#### [Exercise passage]

--------------------------------

Swedish MEP: ‘No free market rules should conflict with trade union rights’

Marita Ulvskog [S i Europaparlamentet]

We want to be sure that the new Commission will not deregulate the labour market, because EU citizens are more important than the market, said Marita Ulvskog.

MEP Marita Ulvskog is a Social Democrat from Sweden. She chairs the Committee on Employment and Social Affairs. Ulvskog spoke to EURACTIV’s Ecaterina Casinge. 

The unemployment situation in Europe remains deplorable, with many newly created jobs badly paid, or precarious. What actions do you expect the new Commission to take to improve the situation?

The investment plan is a good first step. Then, for example, a mid-term review of the EU 2020 strategy is necessary.

Striving for full employment is the most fundamental task. Full employment for women and men must therefore be the priority for policy, both on the national and European levels. In doing so, we must also link the economic governance framework better together with the social dimension of the EU. I also wish to see that the EC puts a stronger focus on fair mobility and fair competition.

A reform of current legislation, such as the posting of workers directive, as well as new proposals putting an end to social dumping, is much needed in Europe.

Juncker needs to show us that he means what he says.

Today there are huge problems, especially in the sectors of transport, civil aviation and construction.

The EU must also promote gender equality, by guaranteeing equal opportunities, equal treatment for women, and men as well as fight against all forms of gender discrimination. Women’s participation in the labour market must be increased, as a tool to boost economic growth.

--------------------------------

#### [What is being asked]
Copy the interview with Marita Ulvskog between "Swedish MEP: ‘No" and "said Marita Ulvskog.", inclusive, and replace "labour market" with "job market" throughout that span.

--------------------------------

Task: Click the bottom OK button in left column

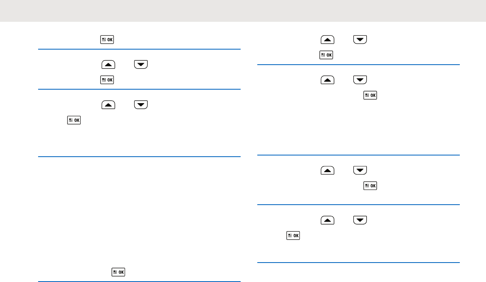Action: [x=118, y=272]
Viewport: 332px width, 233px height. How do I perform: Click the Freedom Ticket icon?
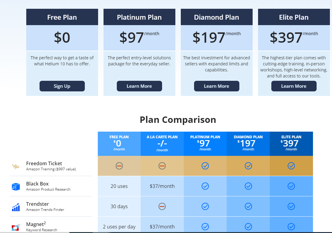point(16,167)
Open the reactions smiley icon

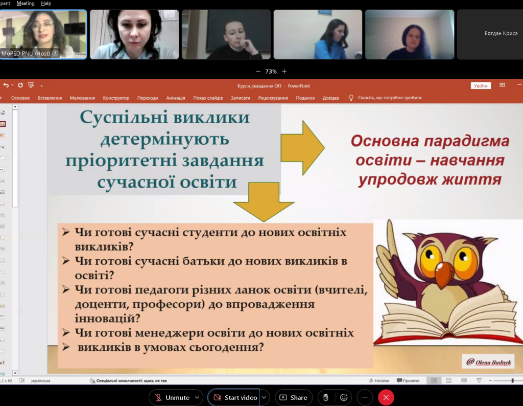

--------------------------------

#### [Written solution]
Swedish MEP: ‘No free market rules should conflict with trade union rights’

Marita Ulvskog [S i Europaparlamentet]

We want to be sure that the new Commission will not deregulate the job market, because EU citizens are more important than the market, said Marita Ulvskog.